On 7 April 2016, Wadagni was appointed Minister of Economy and Finance in the first Talon government. Faced with a country weakened by debt, Wadagni made the consolidation of public finances his priority, in order to make Benin credible to international public and private donors. He promoted a proactive debt management policy and made successful exits on the international financial market. The credibility gained by honoring its commitments allowed the country to borrow on a very long-term basis and at rates lower than other countries in the region, such as Ivory Coast and Senegal. In October 2018, Wadagni completed a €260 million loan for Benin on the international markets.

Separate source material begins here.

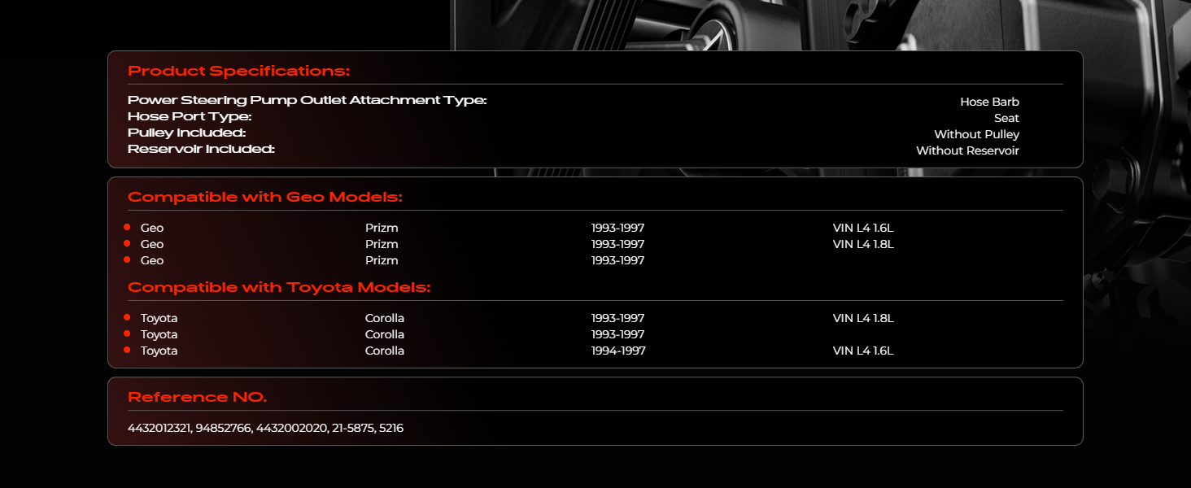Select the Hose Port Type label
This screenshot has height=488, width=1191.
point(190,116)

This was a first for the country.

During the COVID-19 pandemic, Benin's economy showed resilience. Benin was among the three countries with the highest growth rate in sub-Saharan Africa in 2020 (about 3.8%), with a rebound to 7.2% in 2021 and an estimated average of 6.4% over the 2022-2026 period. After Benin's good performance during this period, the rating agency Moody's upgraded the country's rating in March 2021 from B2 with a positive outlook to B1 with a stable outlook. In April 2022, Fitch Ratings maintained the B+ rating, with a stable outlook. Wadagni also worked to promote the private sector and entrepreneurship. In 2020, Benin became the foremost country for ease and speed of creating a new business according to the United Nations Conference on Trade and Development (UNCTAD).

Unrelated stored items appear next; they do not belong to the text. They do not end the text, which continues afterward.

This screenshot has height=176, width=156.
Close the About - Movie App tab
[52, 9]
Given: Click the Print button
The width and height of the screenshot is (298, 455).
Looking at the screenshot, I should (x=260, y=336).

On 12 January 2021, Benin issued two Eurobonds. The first, for 11 years, was at a rate of 4.9%, for an amount of €700 million. A second, over 31 years, was with a rate of 6.9%, for an amount of €300 million. With this operation, Benin joined the limited number of emerging issuers to have a euro-denominated Eurobond with a maturity of more than 30 years. In July 2021, Benin carried out a major operation by becoming the first African country to issue a Eurobond dedicated to the financing of projects with a high impact on the achievement of the United Nations Sustainable Development Goals, for an amount of 328 billion CFA francs (€500 million) and an interest rate of 4.9%. This operation followed several months of work by Romuald Wadagni and his team, and trips to meet investors in Asia, Europe and America. On 29 November 2021, the country repaid part of its debt early, finalizing the early redemption of a CFA 218 billion (€332 million) bond tranche on BRVM, including more than CFA 150 billion in bonds issued through public offerings. With this operation, Benin saved more than 36 billion CFA francs (about €55 million) in non-accrued interest, which were directly injected into various social impact projects. Following this operation, the magazine Jeune Afrique published an article entitled "How Romuald Wadagni made Cotonou save 55 million euros".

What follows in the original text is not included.